One North Caucasian commentator, political scientist Ruslan Martagov said it was completely understandable that Russians were concerned about the flow of money to the North Caucasus and to corruption there. “How can one explain such large transfers … to simple people” when there are many worthy projects elsewhere in Russia that remain without funding?

And such ordinary Russians, he continued, are outraged by the corruption in the North Caucasus, although most of them recognize that “the corrupted Kremlin has given birth to a corrupted elite in the North Caucasus It has given it birth and it is feeding it as well.” Over time, this will lead to more inter-ethnic tensions.

That is because Moscow has the opportunity to start up a new conflict in the North Caucasus if its own position becomes shaky, and when it does so, the political scientist suggested, “in the eyes of society, this will be completely justified,” an attitude that makes questions about funding the North Caucasus potentially serious.

But another North Caucasian expert, Aslambek Paskachev, an academic who heads the Russian Congress of Peoples of the Caucasus, said Russian nationalists “should turn their attention to the Far East and the Volga region which are getting more subsidies than the republics of the Caucasus” because of the way in which the Russian system is now arranged.

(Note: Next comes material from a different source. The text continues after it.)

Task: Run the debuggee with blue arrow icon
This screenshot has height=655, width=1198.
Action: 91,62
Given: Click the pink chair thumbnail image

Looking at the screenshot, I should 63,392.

And as far as corruption is concerned, “then in the North Caucasus, it is just the same as it is everywhere else.” Because that is the case, the holding of the Saturday’s meeting, he suggested, prompts the question as to who may be trying to play “the Caucasus card for their own political purposes.”

On the other hand, Paskachev continued, “let’s consider who is feeding whom and who has fed whom at various periods of modern history.” He noted that he had worked in the Chechen-Ingush Gosplan in Soviet times and that at that time, the republic had sent 21 million tons of oil to the rest of Russia every year” – including rocket fuel for Yuri Gagarin’s flight!

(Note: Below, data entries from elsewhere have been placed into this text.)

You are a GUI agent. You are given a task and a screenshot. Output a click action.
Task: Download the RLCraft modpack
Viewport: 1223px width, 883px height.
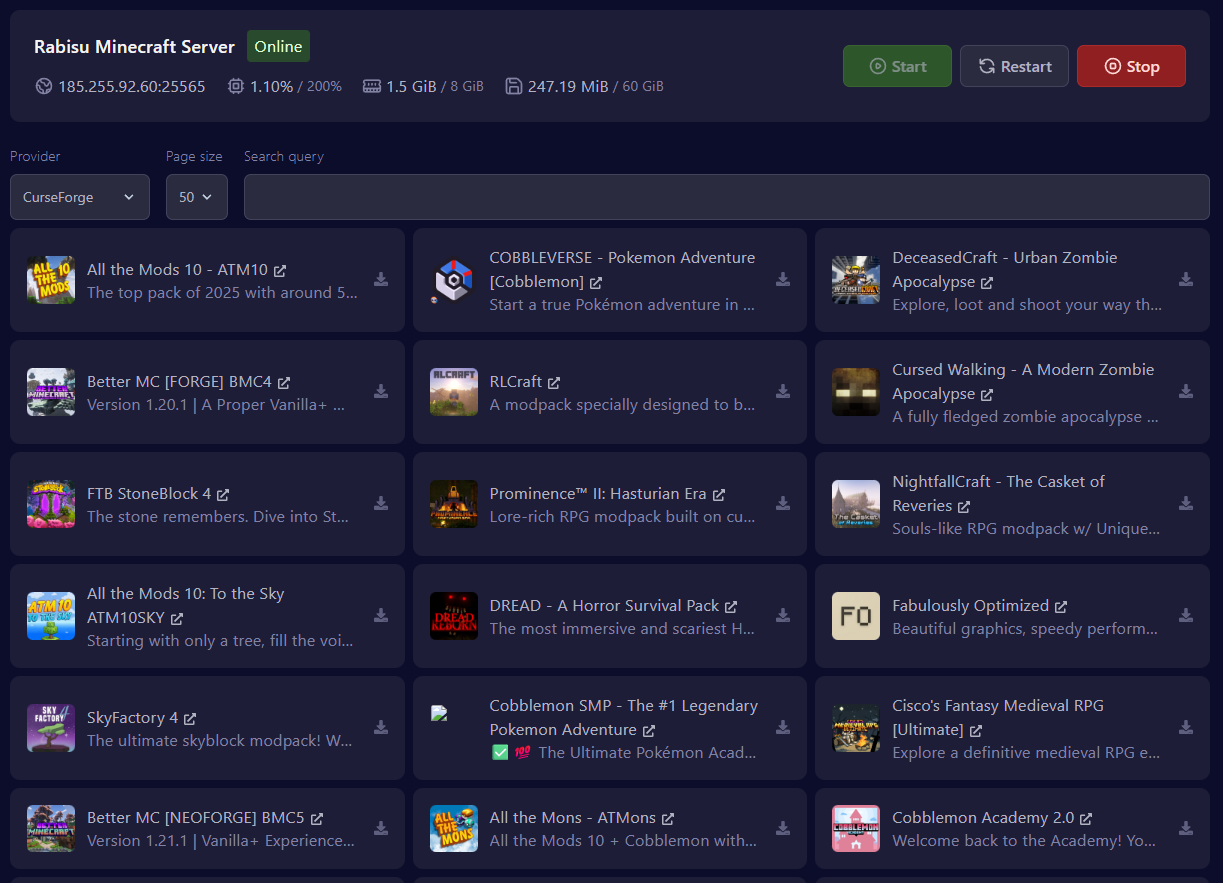(x=784, y=392)
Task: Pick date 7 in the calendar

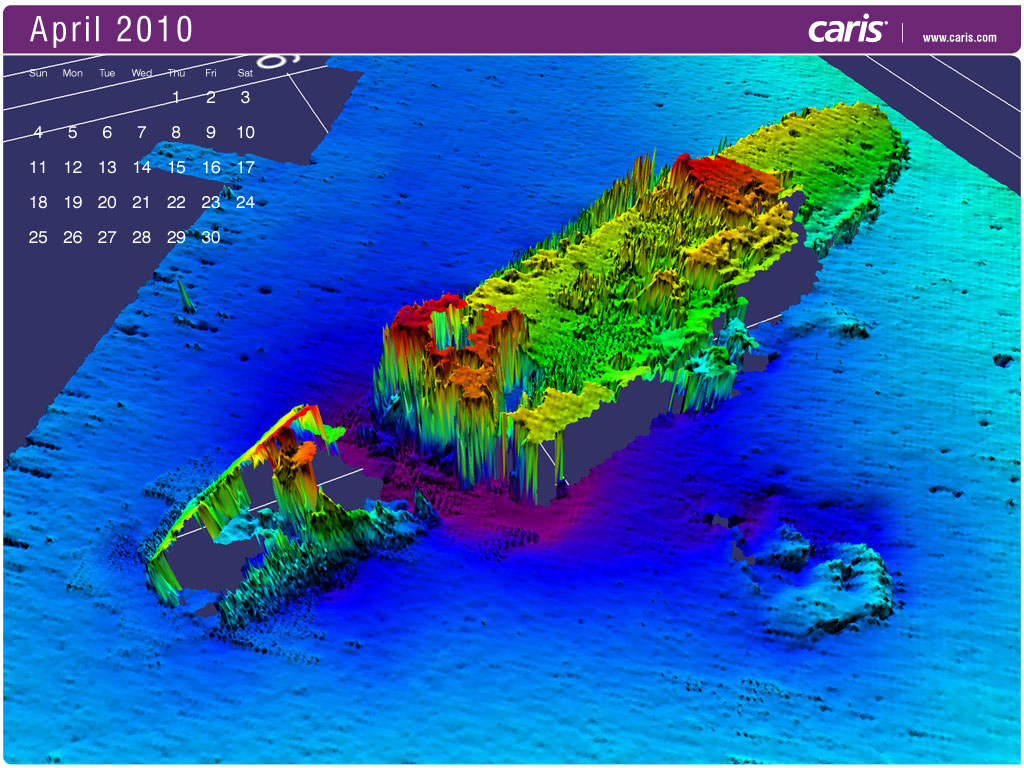Action: click(142, 133)
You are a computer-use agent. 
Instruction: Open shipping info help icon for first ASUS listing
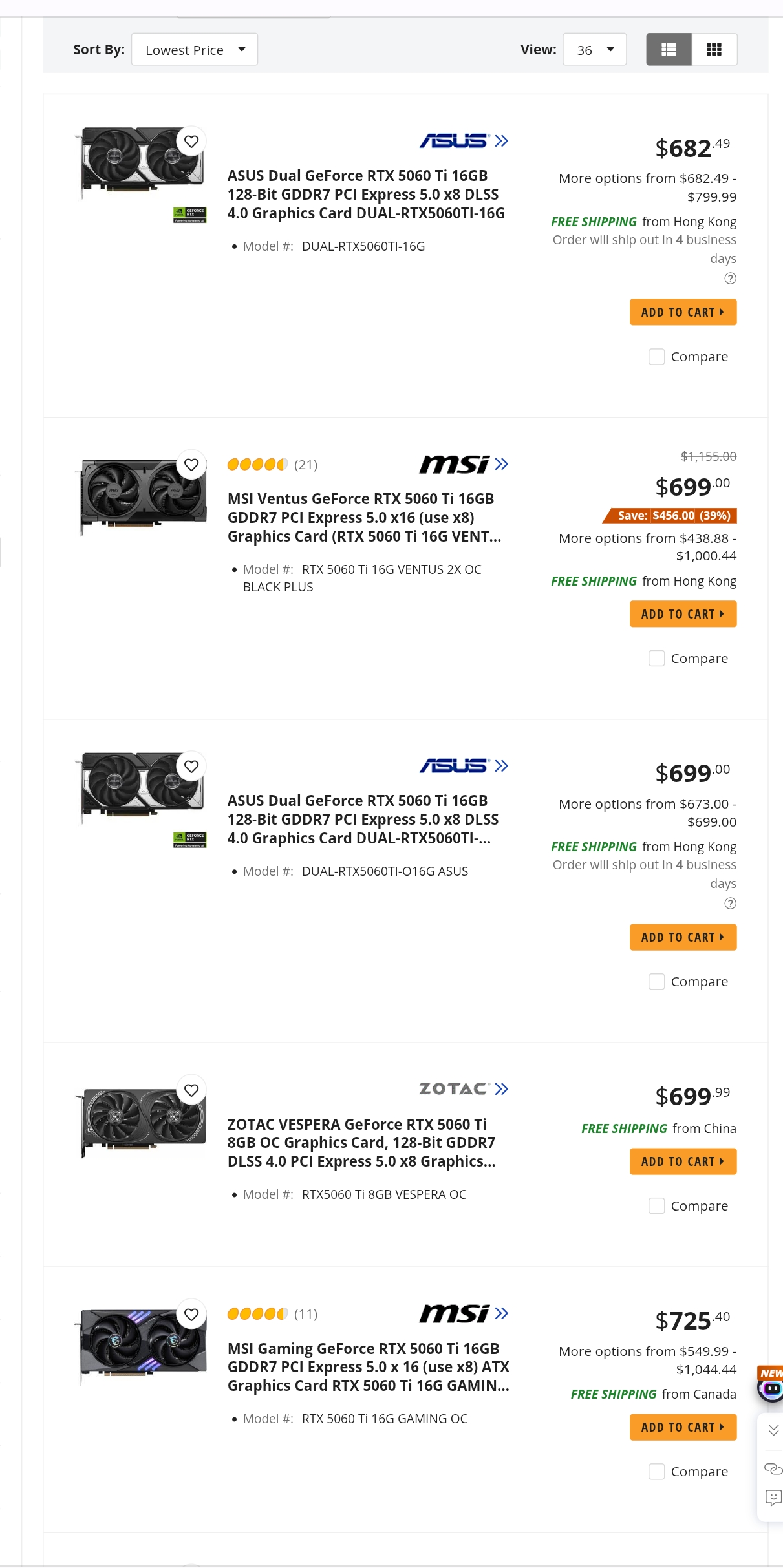point(730,279)
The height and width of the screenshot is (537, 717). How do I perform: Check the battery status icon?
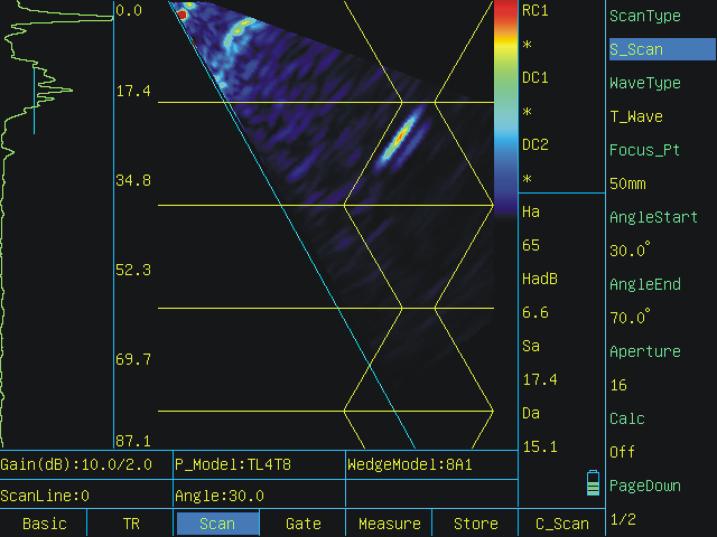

That alone shows how wrong speakers at Saturday’s meeting where when they asserted that “the North Caucasus has never given the country a single scholar, artist or writer … All the income from oil went in those years into a common union pot. And our republic, using the meeting’s language, during the so-called stagnation ‘fed’ more than one region of Russia.”

“Why then is it necessary to hate all those who live in the South of Russia,” Paskachev asked. Advancing “Slogans like ‘the Caucasus for the Caucasians’ and ‘Russia for the Russians,’ the North Caucasian specialist said, “will only lead to the collapse” of the Russian Federation as a whole.